Cody is mainly a painter of unconventional canvases. He believes that art can (and probably should) be everywhere. Cody takes the commonplace and gives it another life.
This exhibit showcases Cody’s collection of #PennyPopArt in which he either alters Abe’s appearance with acrylic paint using numerous methods, to turn him into iconic celebrities such as Mrs. Doubtfire, Audrey Hepburn, or even Popeye, or he paints over Abe altogether, replacing him with whomever or whatever he feels inspired by, (in this case, well known cannabis enthusiasts).
“I have always taken the roll of challenging the status quo, of making people think about things differently. When I was younger, I wasn’t aware this was a gift and it rarely worked out in my favor. I’ve learned from those experiences, and I’m now having nothing but fun with it!”
Carling Manderville AKA Amie Mitchell is an artist who started her career in the 1970s around the time she left NYC for Los Angeles, CA. Mitchell is using her nom de plume for this particular body of work exclusively.
The three pieces displayed in this exhibit are part of a total of 20 iconic images which include Garbo, Harlow and Spears to name just a few.

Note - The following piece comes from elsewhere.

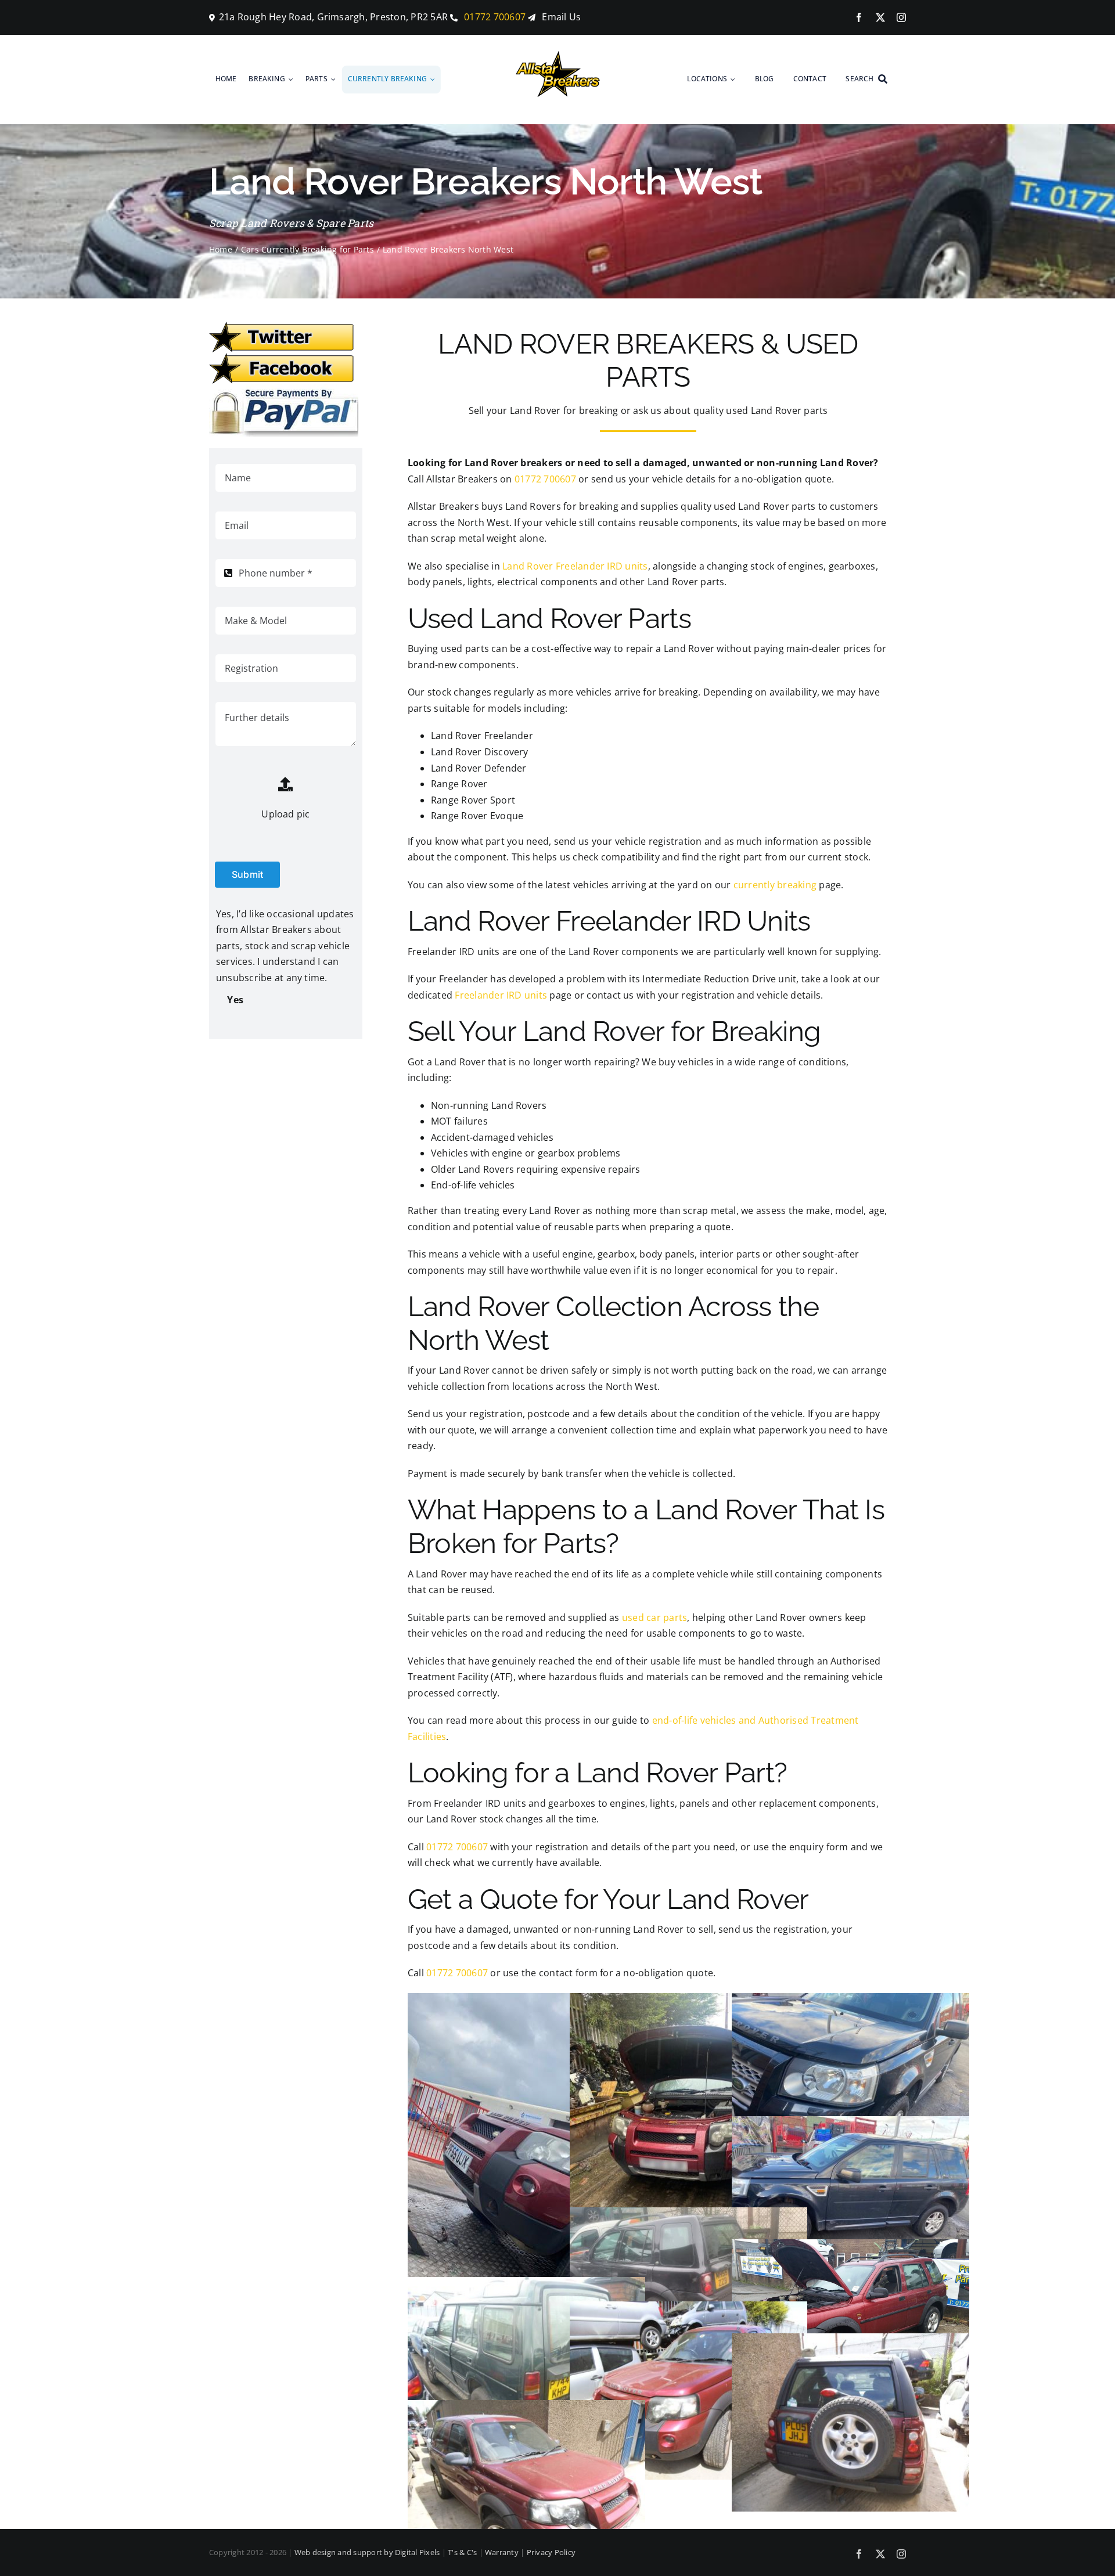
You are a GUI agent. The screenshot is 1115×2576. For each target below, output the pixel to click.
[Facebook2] (281, 357)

Inspired by the 1960s Pop Art movement of Warhol and Johns, Mitchell uses mixed media on a relatively small wood substrate to pack a lot of information. Unlike the distant way in which the 60’s pop art is viewed, Mitchell’s pop art portraiture is viewed interactively.
The spectator is meant to examine the information both front and back by handling the work and even using part of it, as in the case of Bob Dylan’s Harmonica. It is Mitchell’s reflection of the 21st century, whereby we can get information and examine everything up close and personal on the internet which lives in the palm of our hand.